These laboratory studies as well as numerous observational studies from the environment confirm that exposure of bacteria to metals increases the proportion of bacteria resistant to the metals but more importantly the number of bacteria resistant to antibiotics. Even without sequencing it is apparent that co-selection is occurring. Whether the mechanisms in these multiresistant phenotypes are cross-resistance or co-resistance is interesting from a basic science perspective but the most important outcomes have significant practical importance and may directly affect public health.

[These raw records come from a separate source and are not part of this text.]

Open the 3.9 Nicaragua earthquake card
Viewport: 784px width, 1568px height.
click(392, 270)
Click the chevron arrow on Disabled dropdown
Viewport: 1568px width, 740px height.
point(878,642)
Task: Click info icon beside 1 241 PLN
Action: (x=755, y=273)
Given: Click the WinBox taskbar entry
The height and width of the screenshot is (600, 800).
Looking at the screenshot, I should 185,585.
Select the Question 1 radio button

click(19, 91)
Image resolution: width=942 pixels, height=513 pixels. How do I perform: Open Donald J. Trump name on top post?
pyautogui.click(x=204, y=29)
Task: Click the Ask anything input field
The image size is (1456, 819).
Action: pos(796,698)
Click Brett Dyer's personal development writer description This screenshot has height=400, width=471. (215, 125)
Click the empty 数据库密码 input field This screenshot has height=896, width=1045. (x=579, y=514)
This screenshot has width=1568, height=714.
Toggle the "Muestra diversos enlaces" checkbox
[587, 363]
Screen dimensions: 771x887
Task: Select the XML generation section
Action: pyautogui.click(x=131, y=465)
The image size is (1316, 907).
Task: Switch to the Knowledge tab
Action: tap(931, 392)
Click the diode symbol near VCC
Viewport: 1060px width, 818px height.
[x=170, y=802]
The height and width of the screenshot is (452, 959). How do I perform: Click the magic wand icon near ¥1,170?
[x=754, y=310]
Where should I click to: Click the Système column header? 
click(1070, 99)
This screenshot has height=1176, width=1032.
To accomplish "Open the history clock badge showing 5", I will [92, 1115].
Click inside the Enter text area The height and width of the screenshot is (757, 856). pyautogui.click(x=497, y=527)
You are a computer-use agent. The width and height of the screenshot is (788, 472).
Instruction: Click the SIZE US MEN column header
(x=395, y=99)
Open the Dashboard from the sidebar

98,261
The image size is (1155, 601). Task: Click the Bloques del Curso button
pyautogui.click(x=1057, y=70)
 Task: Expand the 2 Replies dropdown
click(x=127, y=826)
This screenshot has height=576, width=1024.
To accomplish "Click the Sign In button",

6 Resistance to Ag and Other Metals Used in Microbial Textiles
Silver and colleagues (Silver 2003; Silver and Phung 1996; Silver et al. 2006) have for some time been warning of increased resistance to metals used in biocides and to silver specifically. Basing their predictions on models explaining the rapid and widespread increase in antibiotic resistance that has been carefully documented, they suggest that horizontal gene transfer, under strong selection of metal exposure, will move metal resistance traits quickly through microbial assemblages and populations. A restrained word of caution has been offered by Percival et al. (2005) who suggest that the risks of antibacterial resistance developing from the use of metal containing biocides have been overstated. They feel that there have been too few studies that have effectively documented the prevalence of resistance. Where Silver (2006) argues the possibility that widespread use of Ag may promote the development of resistance, Percival et al. (2005) citing numerous studies to support their conjecture, counter that the probability of transferring silver resistance genes is low, unstable, difficult to maintain and to transfer. Interestingly, Percival et al. (2005) suggest that the occurrence of silver resistance can be variable under different conditions of exposure and that it is difficult to distinguish between sensitive and resistant bacteria. They then provide a list of different bacteria that have been shown to be silver resistant or from which silver-resistance conferring plasmids have been isolated. While the list is not exhaustive it is suggestive that the trait can occur in many different types of bacteria and should be considered indicative of the possibility of many other bacteria showing the trait.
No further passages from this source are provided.